_EXERCISE PASSAGE_
+ + +
Make Maps That Get Value from Data
By Jim Herries, Esri Cartographic Product Engineer
This article as a PDF.
A great map unlocks value for the reader and makes data understandable by showing what the map's author intended to communicate. Maps are particularly good at unlocking valuable information that is otherwise buried in the data.
They are representations of the interpreted past, present reality, or predicted futures. When we look at a map, we are looking at a representation of reality, not reality itself. Our maps are a subjective view of reality based on data. There's bias in the data. There's bias in how the data was summarized. There's bias in how that data is expressed on the map. Even the colors and shapes on the map introduce additional bias. Whatever truth lies in the data can get lost in this noise, simply because we get intimidated by the subject matter or the software tools (or both). It does not need to be that way.
It's All about Presentation
One reasonable but not so useful reaction to all this potential bias is to "just publish the data" on the map. You can recognize these maps very easily. You look at them, you see some kind of pattern on the map, but you're not sure what you're looking at or how it relates to you.
Think of your map the way you think about your resumé. Viewed one way, a resumé is merely a collection of facts about you such as your name, address, phone, current position, past experience, education, and interests. The facts are one thing, but the presentation is everything. It's not just about how the resumé looks, it's about how it is organized. The successful resumé presents the facts in an attractive manner, made relevant to the reader by the context of the position being sought.
Great maps work the same way. They answer specific questions in a context understood by both the mapmaker and the audience. Who creates that shared context? You do. That's why dumping your data onto a map doesn't work: you haven't set the context or expectations on the reader as to what can be learned from that data.
+ + +
_SUPPLIED DATA_
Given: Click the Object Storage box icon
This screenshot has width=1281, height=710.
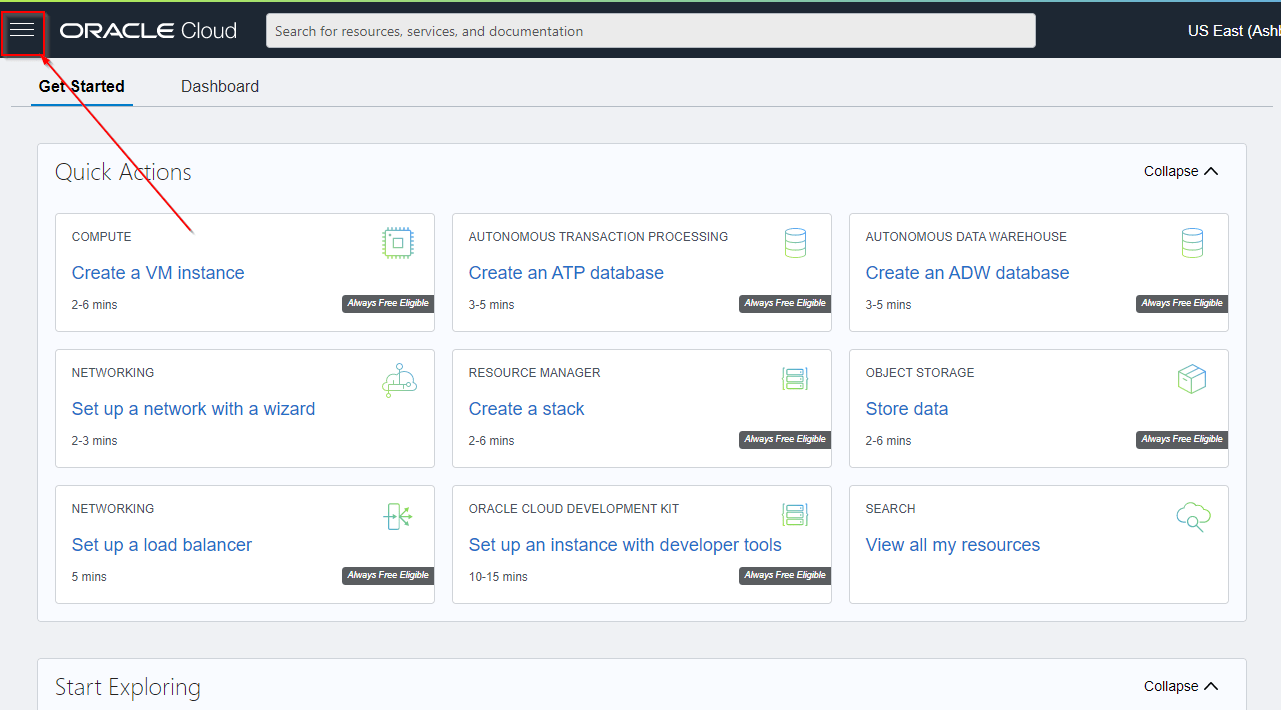Looking at the screenshot, I should (x=1192, y=379).
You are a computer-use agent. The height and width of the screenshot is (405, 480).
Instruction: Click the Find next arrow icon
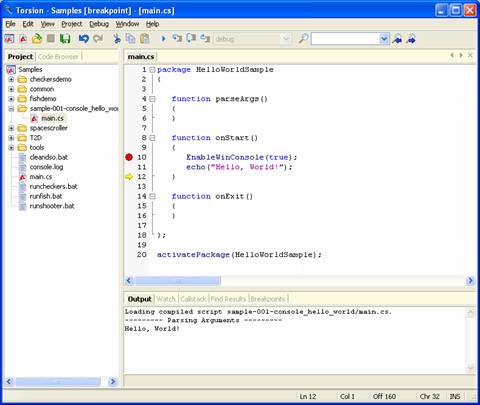click(412, 39)
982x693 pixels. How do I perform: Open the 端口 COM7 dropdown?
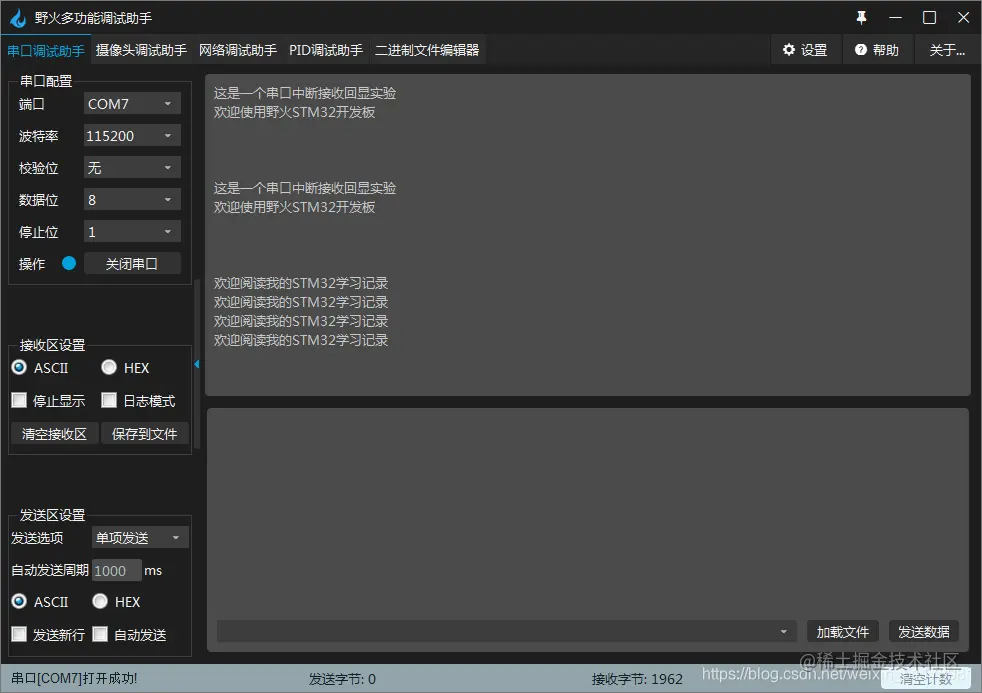(131, 103)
+ + +
_TASK INSTRUCTIONS_
**a.** Rewrite the mapmaking article from "It's All about" to "position being sought.", putting "portfolio" in place of "resumé".
**b.** Carry the mapmaking article on from the point where it stops.
The records can be set aside.

_RESPONSES PER TASK_
**a.**
It's All about Presentation
One reasonable but not so useful reaction to all this potential bias is to "just publish the data" on the map. You can recognize these maps very easily. You look at them, you see some kind of pattern on the map, but you're not sure what you're looking at or how it relates to you.
Think of your map the way you think about your portfolio. Viewed one way, a portfolio is merely a collection of facts about you such as your name, address, phone, current position, past experience, education, and interests. The facts are one thing, but the presentation is everything. It's not just about how the portfolio looks, it's about how it is organized. The successful portfolio presents the facts in an attractive manner, made relevant to the reader by the context of the position being sought.

**b.**
Many thematic maps are made with minimal regard to what the outcome might look like. We obtain the data and make it mappable. We let the GIS software choose how it is classified and symbolized. We deliver the resultant map to the intended audience, and … nothing. You can almost see the audience thinking, so what?
The data expert blames the mapmaker for not understanding the data. The mapmaker blames the data and says, "The map just shows what the data says." However, the audience just moves on because it found little value in the map. How do we unearth the value in the data and reliably produce meaningful thematic maps? Is it a technical process, or something else?
Three Essential Elements
Like building a fire, three things are essential for making a great thematic map: the data that provides fuel to the story, a way to map it that gives it air, and the spark of an interesting storyline to bring it all alive. What's the intended message of the map and how can we deliver that message as an information product? What's the map reader's first visual impression? What happens when the reader touches the map?
There is a lot of subjectivity at play, even if you don't consciously add any of your own. Subjectivity is infrequently discussed in technical workshops and training classes because it makes sense that we must understand how the software and data work at a technical level before we can introduce subjective decisions about how to represent the data most effectively on a map.
Figure 1: This map uses the counts of total population, obese population, and diabetic population in a pop-up to let the reader explore the data in more detail.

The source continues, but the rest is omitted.